Results of duplex PCR with E/C primers used for positive control and F4/F1 (W-specific fragment) primers in Pogona vitticeps (PVI), P. henrylawsoni (PHE), and P. minor (PMI) following the protocol of Quinn et al. (2010). All animals show the specific control product (around 1,000 bp) except for both PMI individuals. Standard females (F) of PVI, PHE and PMI display the W-specific fragment (224 bp), whereas in standard males (M) this fragment is not amplified. PVI individuals 1-10 include: (1) male with the W-specific PCR fragment and AAGG accumulation, used for the crosses, (2) sex-reversed ZZ female, (3, 4) male offspring of sex-reversed females and the male positive for the W-specific PCR fragment with AAGG accumulation, (5) offspring of unknown sex from the same cross, (6) standard ZW female used in the cross with this male, i.e. the mother of the offspring 7-10 depicted here (7, 8) male offspring of standard female and the male positive for the Wspecific PCR fragment with AAGG accumulation, and (9, 10) female offspring of standard ZW female and the male positive for the W-specific PCR fragment with AAGG accumulation.
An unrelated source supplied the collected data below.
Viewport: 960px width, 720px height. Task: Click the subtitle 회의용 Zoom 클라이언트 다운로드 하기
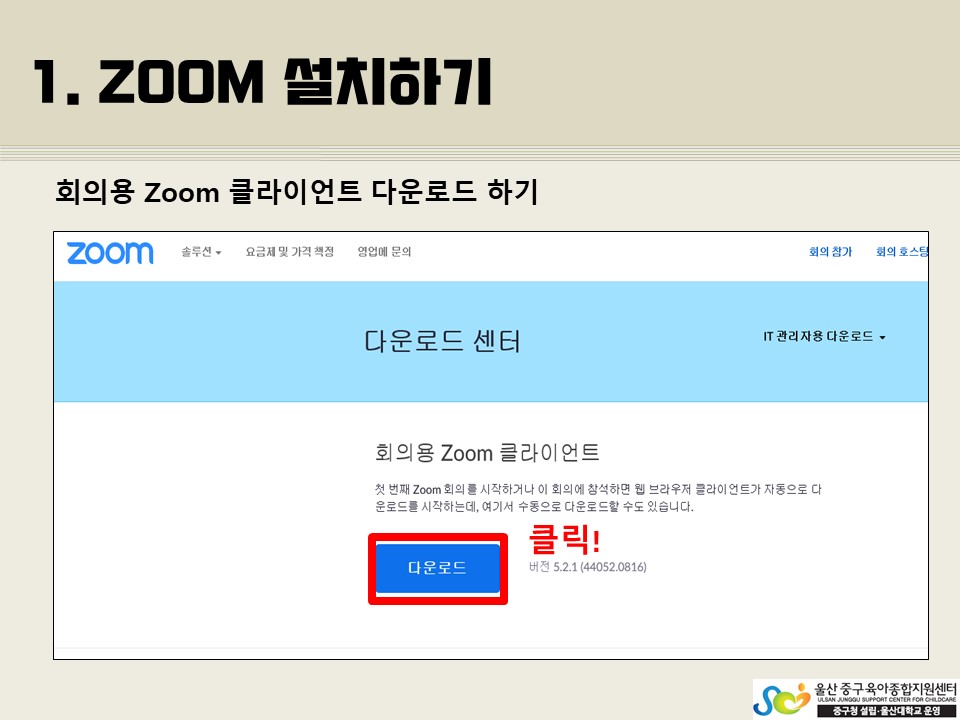point(297,192)
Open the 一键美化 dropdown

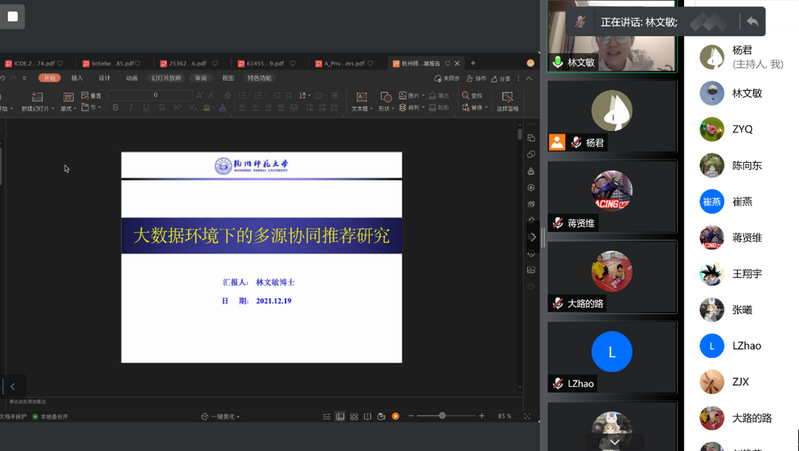pos(221,416)
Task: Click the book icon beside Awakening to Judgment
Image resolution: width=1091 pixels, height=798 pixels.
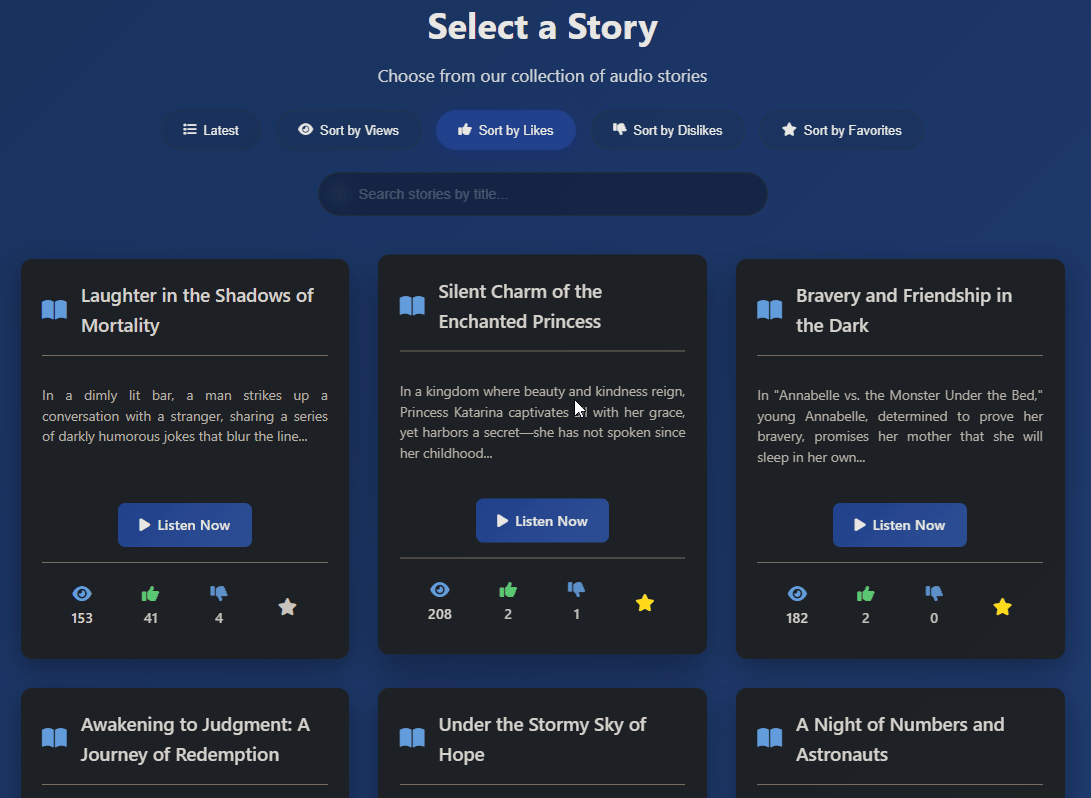Action: click(54, 739)
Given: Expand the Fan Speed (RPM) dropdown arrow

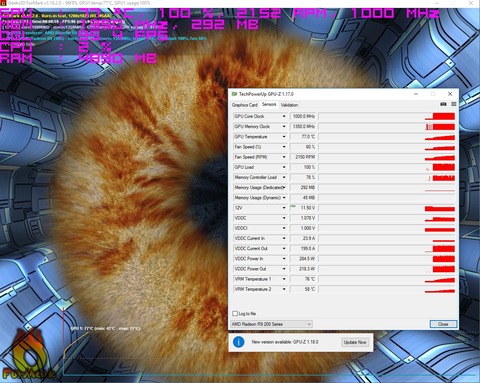Looking at the screenshot, I should tap(284, 157).
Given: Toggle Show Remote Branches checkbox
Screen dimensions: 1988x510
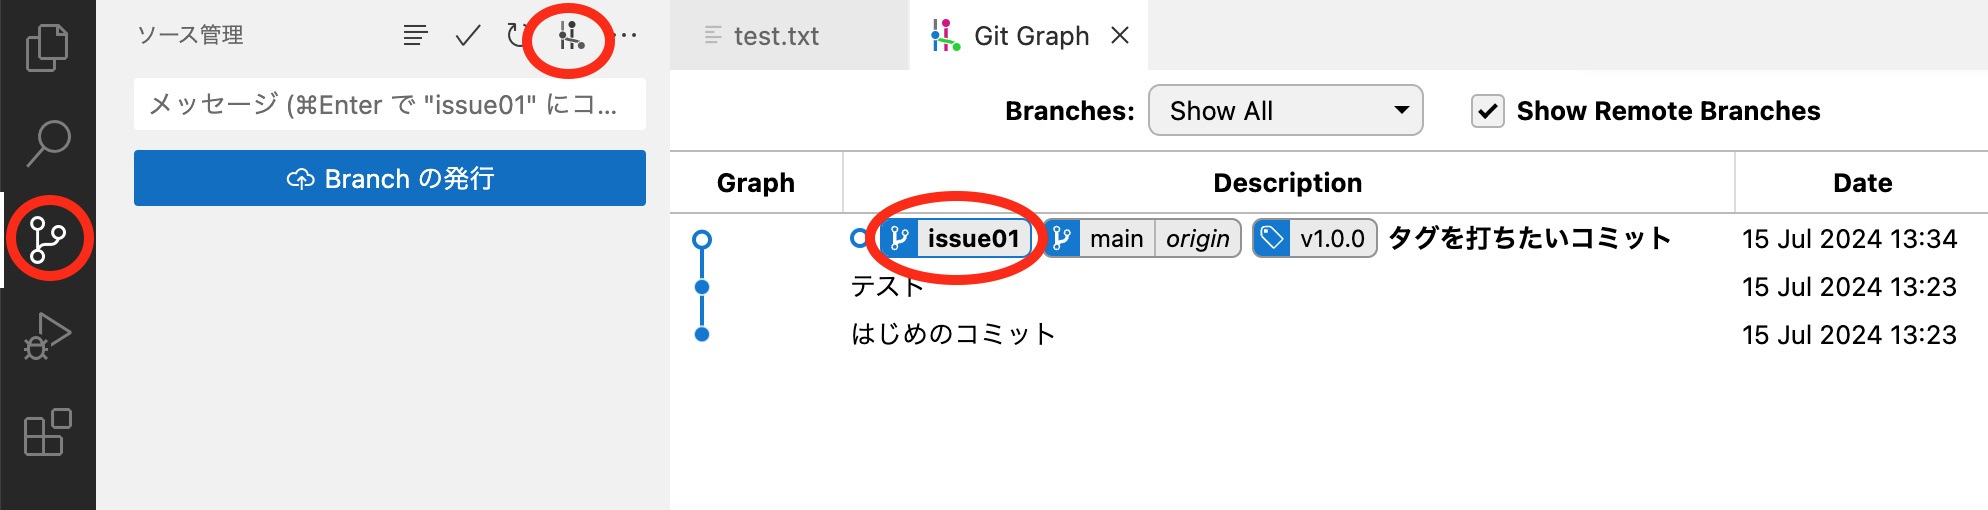Looking at the screenshot, I should (x=1488, y=111).
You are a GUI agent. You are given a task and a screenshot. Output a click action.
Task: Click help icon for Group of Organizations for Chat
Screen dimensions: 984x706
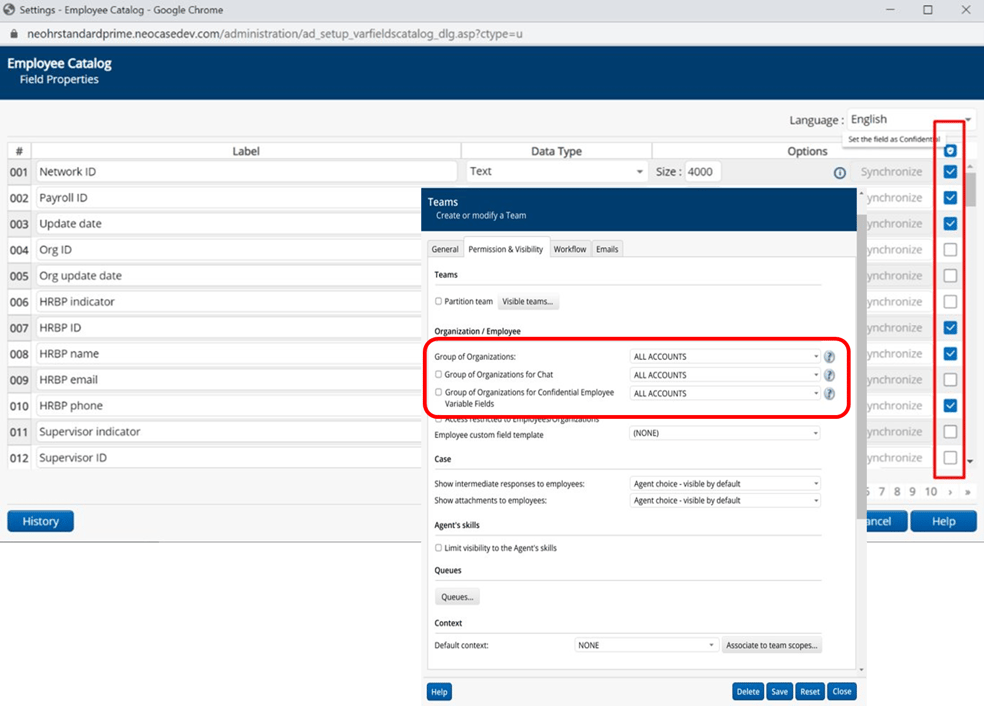(829, 374)
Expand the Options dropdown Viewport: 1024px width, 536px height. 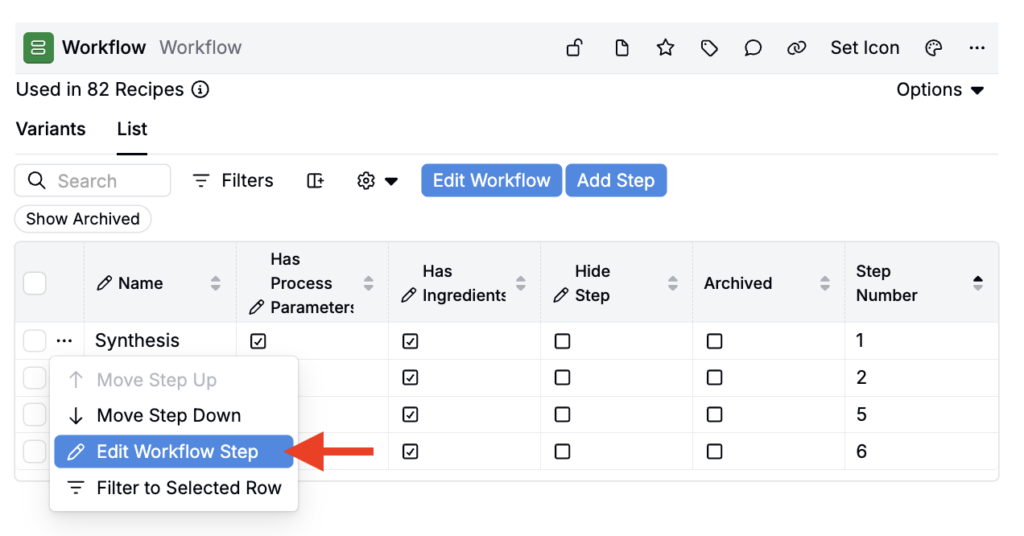pos(940,89)
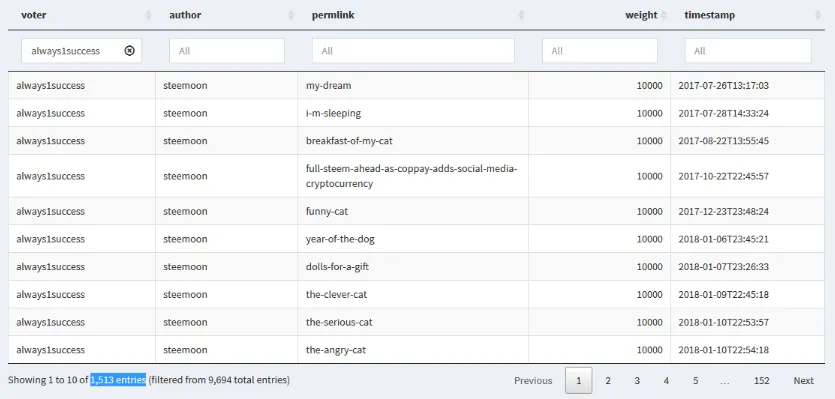Sort table by permlink column arrows
Image resolution: width=835 pixels, height=399 pixels.
[x=521, y=15]
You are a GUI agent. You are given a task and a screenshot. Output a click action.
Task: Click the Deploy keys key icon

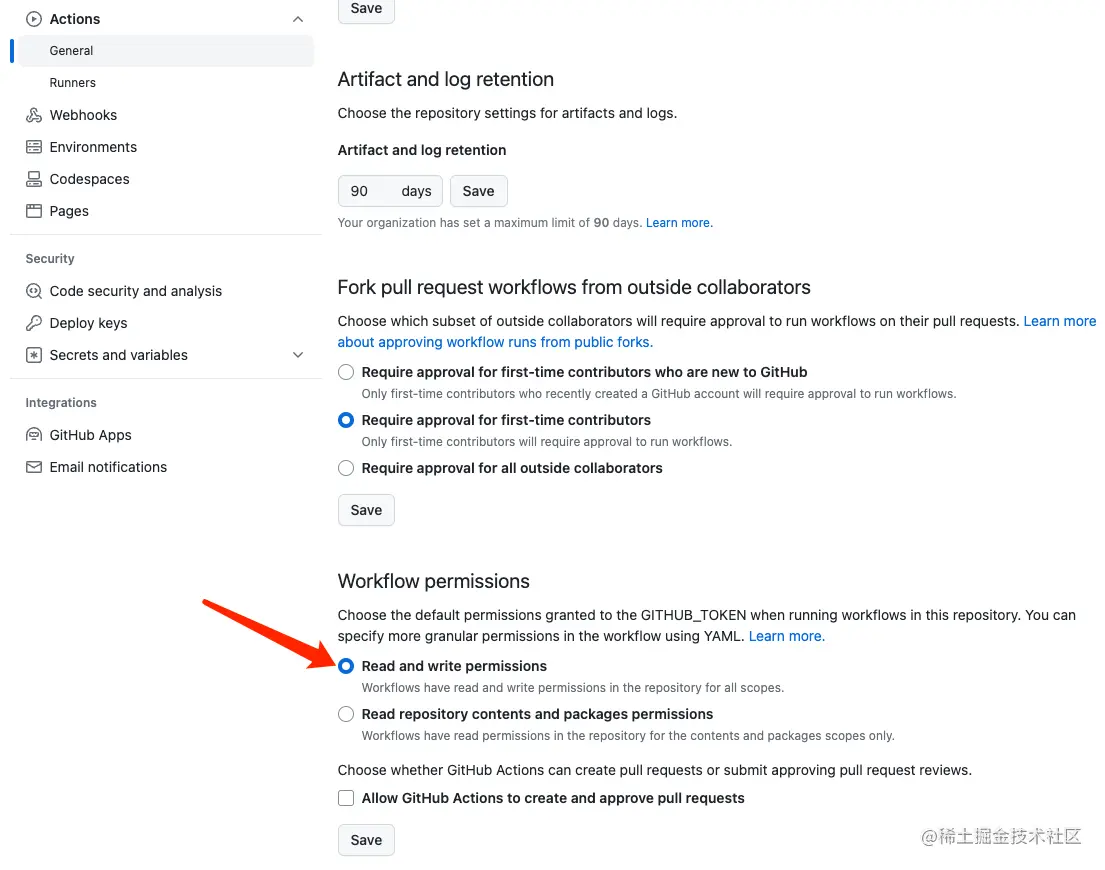pyautogui.click(x=34, y=323)
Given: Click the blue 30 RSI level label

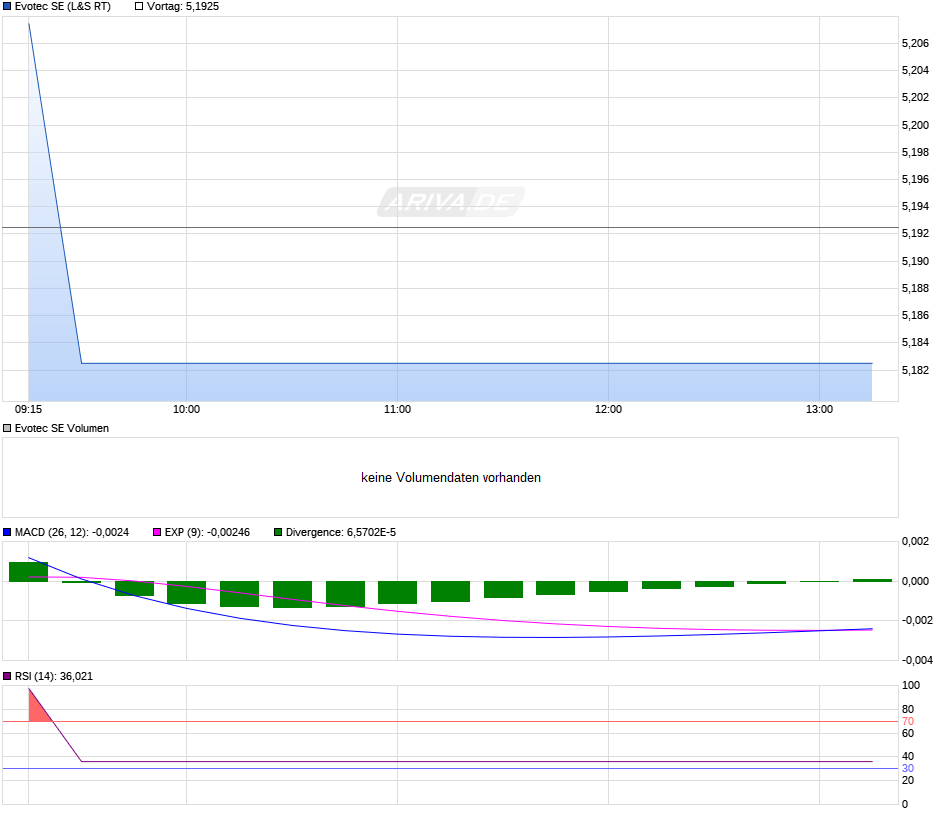Looking at the screenshot, I should [x=908, y=768].
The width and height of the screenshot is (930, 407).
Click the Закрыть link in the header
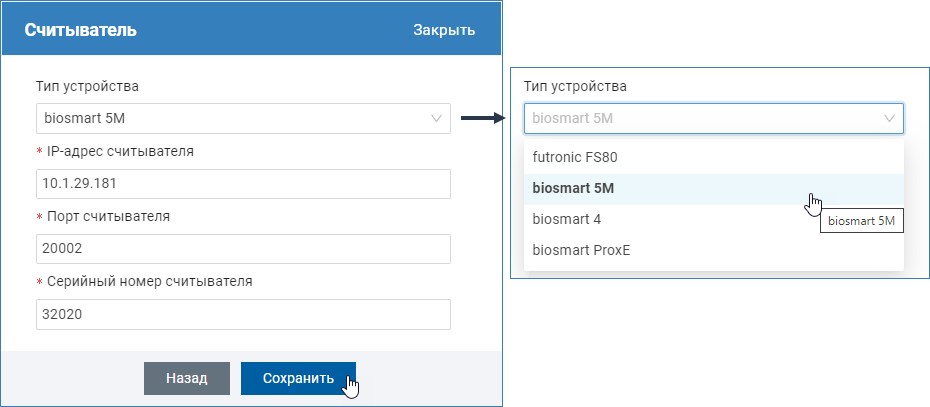(443, 30)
Figure 2 in the article presents the results for the W-specific fragment only, for clarity. The original gel produced as described in the methods including positive controls, and used for analysis, is included as supplementary Figure S3 below.
Suppl. Fig. S3.
Results of duplex PCR with E/C primers used for positive control and F4/F1 (W-specific fragment) primers in Pogona vitticeps (PVI), P. henrylawsoni (PHE), and P. minor (PMI) following the protocol of Quinn et al. (2010). All animals show the specific control product (around 1,000 bp) except for both PMI individuals. Standard females (F) of PVI, PHE and PMI display the W-specific fragment (224 bp), whereas in standard males (M) this fragment is not amplified. PVI individuals 1-10 include: (1) male with the W-specific PCR fragment and AAGG accumulation, used for the crosses, (2) sex-reversed ZZ female, (3, 4) male offspring of sex-reversed females and the male positive for the W-specific PCR fragment with AAGG accumulation, (5) offspring of unknown sex from the same cross, (6) standard ZW female used in the cross with this male, i.e. the mother of the offspring 7-10 depicted here (7, 8) male offspring of standard female and the male positive for the Wspecific PCR fragment with AAGG accumulation, and (9, 10) female offspring of standard ZW female and the male positive for the W-specific PCR fragment with AAGG accumulation.